» **Il tuo compito**: Riporta fedelmente la parte dell'articolo sul trittico di Weill alla Scala che comincia dalle parole "Mondo in cui" e si chiude con le parole "desiderio trova soddisfazione.".

____ Estratto del documento

C'è un precedente, legato a un momento storico che ci ha fatto tremare tutti, la pandemia. Anno 2021, covid ancora in circolazione. La Scala produsse un dittico di lavori di Kurt Weill, compositore statunitense-tedesco, destinato alle telecamere di Rai Cultura. Una serata che, a immaginarla, mette ancora sgomento: «Die sieben Todsunden» e «Mahagonny Songspiel» andarono in scena nella sala vuota, direttore Riccardo Chailly, regia di Irina Brook. L'emergenza è finita da un po', ma la memoria di quello spettacolo è rimasta, non solo per il valore artistico e la qualità del lavoro, ma anche, forse, per il suo significato simbolico.
Dunque, a distanza di quattro anni, il Piermarini ha deciso di riprendere questa «accoppiata», arricchendola con un terzo elemento, sempre dello stesso autore, i «songs» da «Happy End». Risultato: un nuovo programma inedito, per la sua composizione, storicamente frutto della collaborazione tra Weill e il poeta Bertolt Brecht. Al «trittico», alla Scala, si può assistere da stasera (ore 20) al 30 maggio, sei eventi con l'Orchestra di casa, sempre condotta da Chailly. Nutrito il cast: da Alma Sadé a Markus Werba (che torna al Piermarini nella parte del gangster Bill Cracker), una decina i protagonisti-attori. Tre storie ben raccontate, dal libretto, e ben sintetizzate dal critico musicale Cesare Fertonani: «Die sieben Todsunden», con «le sue sorelle Anna I cantante e Anna II danzatrice, in realtà due proiezioni della stessa personalità (...)»; poi «Mahagonny Songspiel», ovvero «quattro uomini che intendono raggiungere una città da sogno (...)»; infine «The Song Happy End», «il ritrovo abituale di una banda di gangsters capeggiata dalla Signora in Grigio (...)». Ogni opera possiede una storia «parallela», momenti e vicende legate a una collaborazione a dir poco feconda, tra i due grandi autori. Per esempio, nell'ultima collaborazione tra Brecht e Weill, ormai in esilio dalla Germania nazista, la compenetrazione tra i generi raggiunse il suo apice, proprio con «I sette peccati capitali del piccolo borghese» («Die sieben»), andato in scena per la prima volta a Parigi nel 1933 in forma di «balletto satirico con canto». Nel suo complesso questa proposta, fatta di critica sociale, rivive in uno spettacolo, che, con le scelte della regista Brook, unisce le tre pagine in un progetto drammaturgico su un mondo portato allo stremo dallo sfruttamento e dall'avidità.
Mondo in cui è facile riconoscere un'attualità segnata dall'incombere della catastrofe ambientale, riflessa nella scelta di una scenografia realizzata con materiali riciclati. Solo al termine un barlume di speranza, rappresentato dall'inserimento della canzone «Youkali», dedicata a un'utopica isola, dove ogni desiderio trova soddisfazione.

________
____ Voci fornite

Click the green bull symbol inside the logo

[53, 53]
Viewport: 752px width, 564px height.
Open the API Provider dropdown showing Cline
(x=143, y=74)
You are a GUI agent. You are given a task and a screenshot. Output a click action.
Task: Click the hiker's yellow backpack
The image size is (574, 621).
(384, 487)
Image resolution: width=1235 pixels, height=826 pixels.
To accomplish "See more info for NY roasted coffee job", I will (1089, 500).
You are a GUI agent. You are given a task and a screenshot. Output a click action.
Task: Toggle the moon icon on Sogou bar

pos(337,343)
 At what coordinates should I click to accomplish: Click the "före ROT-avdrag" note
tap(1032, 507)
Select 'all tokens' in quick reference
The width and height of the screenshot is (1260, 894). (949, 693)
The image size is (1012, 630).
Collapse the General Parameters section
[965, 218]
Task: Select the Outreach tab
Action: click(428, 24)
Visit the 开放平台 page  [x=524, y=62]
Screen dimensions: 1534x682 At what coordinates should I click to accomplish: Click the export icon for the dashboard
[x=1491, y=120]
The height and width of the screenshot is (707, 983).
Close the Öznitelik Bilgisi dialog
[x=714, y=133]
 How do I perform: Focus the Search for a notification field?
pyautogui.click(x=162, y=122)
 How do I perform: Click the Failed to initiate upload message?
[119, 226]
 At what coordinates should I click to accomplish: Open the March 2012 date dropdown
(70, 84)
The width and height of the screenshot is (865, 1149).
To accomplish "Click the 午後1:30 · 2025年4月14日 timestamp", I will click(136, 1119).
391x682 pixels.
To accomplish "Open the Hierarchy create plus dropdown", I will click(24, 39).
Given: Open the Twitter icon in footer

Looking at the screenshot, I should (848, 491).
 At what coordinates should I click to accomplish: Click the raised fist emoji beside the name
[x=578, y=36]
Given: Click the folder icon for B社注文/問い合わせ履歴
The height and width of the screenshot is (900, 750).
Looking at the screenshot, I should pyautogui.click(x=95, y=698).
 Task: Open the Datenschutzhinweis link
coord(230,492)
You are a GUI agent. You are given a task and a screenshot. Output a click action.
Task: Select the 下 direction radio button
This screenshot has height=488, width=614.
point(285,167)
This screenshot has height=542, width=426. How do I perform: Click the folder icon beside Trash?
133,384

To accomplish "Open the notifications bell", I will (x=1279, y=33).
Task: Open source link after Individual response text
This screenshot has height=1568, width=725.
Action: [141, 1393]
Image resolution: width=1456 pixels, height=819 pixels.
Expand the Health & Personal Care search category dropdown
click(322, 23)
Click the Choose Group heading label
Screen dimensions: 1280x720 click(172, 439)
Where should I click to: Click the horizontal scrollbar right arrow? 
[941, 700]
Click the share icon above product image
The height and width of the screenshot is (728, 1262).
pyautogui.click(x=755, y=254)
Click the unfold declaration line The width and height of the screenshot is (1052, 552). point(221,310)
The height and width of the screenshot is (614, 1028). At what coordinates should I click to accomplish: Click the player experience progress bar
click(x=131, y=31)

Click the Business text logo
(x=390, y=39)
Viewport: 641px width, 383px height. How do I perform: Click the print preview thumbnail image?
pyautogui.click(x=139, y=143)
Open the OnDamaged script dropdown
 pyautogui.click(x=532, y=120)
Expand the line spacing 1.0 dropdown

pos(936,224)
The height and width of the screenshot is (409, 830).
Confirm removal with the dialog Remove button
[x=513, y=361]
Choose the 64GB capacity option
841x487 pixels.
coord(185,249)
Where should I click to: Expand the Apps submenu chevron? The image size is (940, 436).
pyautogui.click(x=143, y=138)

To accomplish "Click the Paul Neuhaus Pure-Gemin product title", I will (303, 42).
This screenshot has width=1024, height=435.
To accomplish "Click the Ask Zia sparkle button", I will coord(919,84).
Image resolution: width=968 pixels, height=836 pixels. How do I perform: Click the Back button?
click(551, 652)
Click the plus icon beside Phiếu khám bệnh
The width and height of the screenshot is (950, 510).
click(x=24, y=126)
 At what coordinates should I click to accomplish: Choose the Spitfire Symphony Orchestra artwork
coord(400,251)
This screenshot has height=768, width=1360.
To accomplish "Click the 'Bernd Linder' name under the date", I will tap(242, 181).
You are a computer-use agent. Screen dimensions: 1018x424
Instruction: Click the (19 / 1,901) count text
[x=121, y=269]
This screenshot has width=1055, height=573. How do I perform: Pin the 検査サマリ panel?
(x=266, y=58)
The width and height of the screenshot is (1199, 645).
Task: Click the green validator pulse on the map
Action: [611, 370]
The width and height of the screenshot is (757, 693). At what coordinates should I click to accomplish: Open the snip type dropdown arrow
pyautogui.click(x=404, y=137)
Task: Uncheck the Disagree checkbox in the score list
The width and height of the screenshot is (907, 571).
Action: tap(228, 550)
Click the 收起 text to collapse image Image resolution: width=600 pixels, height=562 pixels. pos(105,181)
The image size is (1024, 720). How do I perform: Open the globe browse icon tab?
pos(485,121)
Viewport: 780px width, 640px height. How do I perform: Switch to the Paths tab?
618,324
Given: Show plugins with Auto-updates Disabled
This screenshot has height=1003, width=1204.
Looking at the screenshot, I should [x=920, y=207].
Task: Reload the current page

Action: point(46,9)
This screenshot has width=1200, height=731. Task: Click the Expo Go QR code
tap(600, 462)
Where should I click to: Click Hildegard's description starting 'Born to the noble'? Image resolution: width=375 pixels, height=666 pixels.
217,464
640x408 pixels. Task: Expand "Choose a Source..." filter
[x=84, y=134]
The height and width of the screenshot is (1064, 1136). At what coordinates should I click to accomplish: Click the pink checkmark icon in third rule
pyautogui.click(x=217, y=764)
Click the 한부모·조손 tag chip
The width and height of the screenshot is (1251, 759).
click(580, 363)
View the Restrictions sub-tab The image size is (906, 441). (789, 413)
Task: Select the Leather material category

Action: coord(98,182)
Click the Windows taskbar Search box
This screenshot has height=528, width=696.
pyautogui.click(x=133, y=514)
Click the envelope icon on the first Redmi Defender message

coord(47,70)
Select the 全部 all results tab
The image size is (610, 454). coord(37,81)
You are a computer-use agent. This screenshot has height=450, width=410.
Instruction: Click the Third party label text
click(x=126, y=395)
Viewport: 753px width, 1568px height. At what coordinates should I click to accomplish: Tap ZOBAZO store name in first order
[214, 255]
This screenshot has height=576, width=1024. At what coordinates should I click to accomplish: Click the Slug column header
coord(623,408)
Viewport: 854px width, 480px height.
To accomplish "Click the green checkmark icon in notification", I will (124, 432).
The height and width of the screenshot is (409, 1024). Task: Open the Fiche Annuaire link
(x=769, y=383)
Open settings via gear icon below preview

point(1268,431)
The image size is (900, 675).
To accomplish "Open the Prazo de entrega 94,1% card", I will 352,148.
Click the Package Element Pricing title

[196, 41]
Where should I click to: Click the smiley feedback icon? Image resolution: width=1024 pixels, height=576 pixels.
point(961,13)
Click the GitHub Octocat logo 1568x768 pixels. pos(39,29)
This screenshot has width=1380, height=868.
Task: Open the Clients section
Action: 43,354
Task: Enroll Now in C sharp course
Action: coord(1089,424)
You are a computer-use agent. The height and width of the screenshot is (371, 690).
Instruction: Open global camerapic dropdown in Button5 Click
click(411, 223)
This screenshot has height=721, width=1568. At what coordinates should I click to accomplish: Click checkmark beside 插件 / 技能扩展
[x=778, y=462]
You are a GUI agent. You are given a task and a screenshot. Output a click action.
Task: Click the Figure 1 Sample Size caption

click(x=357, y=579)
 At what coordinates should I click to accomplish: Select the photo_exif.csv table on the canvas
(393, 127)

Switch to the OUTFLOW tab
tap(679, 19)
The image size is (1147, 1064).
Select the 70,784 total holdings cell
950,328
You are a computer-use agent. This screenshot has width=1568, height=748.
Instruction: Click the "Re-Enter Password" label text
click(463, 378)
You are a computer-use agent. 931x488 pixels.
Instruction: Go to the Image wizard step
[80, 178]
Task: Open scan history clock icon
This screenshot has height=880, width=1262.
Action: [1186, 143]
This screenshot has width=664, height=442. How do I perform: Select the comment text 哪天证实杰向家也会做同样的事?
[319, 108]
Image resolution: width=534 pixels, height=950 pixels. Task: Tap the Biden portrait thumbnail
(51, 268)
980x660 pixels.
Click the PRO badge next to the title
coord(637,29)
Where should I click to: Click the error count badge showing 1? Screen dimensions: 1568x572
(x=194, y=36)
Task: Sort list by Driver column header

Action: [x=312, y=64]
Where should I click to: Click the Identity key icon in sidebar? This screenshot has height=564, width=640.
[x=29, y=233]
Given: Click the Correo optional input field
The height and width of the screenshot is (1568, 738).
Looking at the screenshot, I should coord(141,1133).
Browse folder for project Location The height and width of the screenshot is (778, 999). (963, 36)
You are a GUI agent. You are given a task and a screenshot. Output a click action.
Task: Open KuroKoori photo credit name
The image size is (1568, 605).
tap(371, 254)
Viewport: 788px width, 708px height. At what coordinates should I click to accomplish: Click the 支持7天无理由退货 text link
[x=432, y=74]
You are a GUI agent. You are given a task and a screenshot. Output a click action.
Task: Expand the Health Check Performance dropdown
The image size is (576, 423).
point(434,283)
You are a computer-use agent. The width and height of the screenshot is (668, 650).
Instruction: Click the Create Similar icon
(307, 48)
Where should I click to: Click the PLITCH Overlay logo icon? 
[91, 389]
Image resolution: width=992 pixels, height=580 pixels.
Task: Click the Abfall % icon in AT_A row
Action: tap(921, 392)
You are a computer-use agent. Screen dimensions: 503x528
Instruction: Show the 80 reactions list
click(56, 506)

________

» **Risposta**:
Mondo in cui è facile riconoscere un'attualità segnata dall'incombere della catastrofe ambientale, riflessa nella scelta di una scenografia realizzata con materiali riciclati. Solo al termine un barlume di speranza, rappresentato dall'inserimento della canzone «Youkali», dedicata a un'utopica isola, dove ogni desiderio trova soddisfazione.